Collected data entries
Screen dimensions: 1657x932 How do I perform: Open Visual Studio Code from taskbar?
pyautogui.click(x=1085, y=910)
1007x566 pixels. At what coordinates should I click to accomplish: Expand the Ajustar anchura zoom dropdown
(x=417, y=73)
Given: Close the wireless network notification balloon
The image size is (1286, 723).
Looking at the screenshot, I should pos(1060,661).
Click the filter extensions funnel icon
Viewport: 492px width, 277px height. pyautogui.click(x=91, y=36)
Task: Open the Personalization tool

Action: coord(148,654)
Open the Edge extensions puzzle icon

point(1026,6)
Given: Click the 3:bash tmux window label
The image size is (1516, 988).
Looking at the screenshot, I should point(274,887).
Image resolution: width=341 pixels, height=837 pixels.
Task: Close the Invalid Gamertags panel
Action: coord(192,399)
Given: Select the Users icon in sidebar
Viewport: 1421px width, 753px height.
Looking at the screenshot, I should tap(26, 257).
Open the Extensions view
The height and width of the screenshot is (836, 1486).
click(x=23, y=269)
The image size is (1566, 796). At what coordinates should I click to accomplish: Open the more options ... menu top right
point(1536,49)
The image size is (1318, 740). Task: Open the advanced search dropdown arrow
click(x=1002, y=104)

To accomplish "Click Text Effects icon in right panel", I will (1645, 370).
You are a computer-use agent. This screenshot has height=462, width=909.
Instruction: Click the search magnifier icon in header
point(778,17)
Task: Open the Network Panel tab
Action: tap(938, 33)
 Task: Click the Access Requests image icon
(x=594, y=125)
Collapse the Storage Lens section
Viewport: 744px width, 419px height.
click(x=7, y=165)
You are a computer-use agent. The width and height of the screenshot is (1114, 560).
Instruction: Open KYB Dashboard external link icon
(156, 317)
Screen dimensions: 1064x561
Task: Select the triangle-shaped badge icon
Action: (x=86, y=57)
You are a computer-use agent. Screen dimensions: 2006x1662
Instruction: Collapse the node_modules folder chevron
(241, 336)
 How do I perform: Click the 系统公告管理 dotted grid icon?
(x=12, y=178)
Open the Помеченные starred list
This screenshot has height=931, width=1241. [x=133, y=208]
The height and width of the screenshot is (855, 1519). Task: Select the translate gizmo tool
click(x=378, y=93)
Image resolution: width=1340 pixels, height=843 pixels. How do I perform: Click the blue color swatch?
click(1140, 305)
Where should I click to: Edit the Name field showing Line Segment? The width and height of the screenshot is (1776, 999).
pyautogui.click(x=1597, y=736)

▶ Your task: Say how many lines of the data above have the string "computer" in them, and write nothing besides that number.

▶ Answer space: 3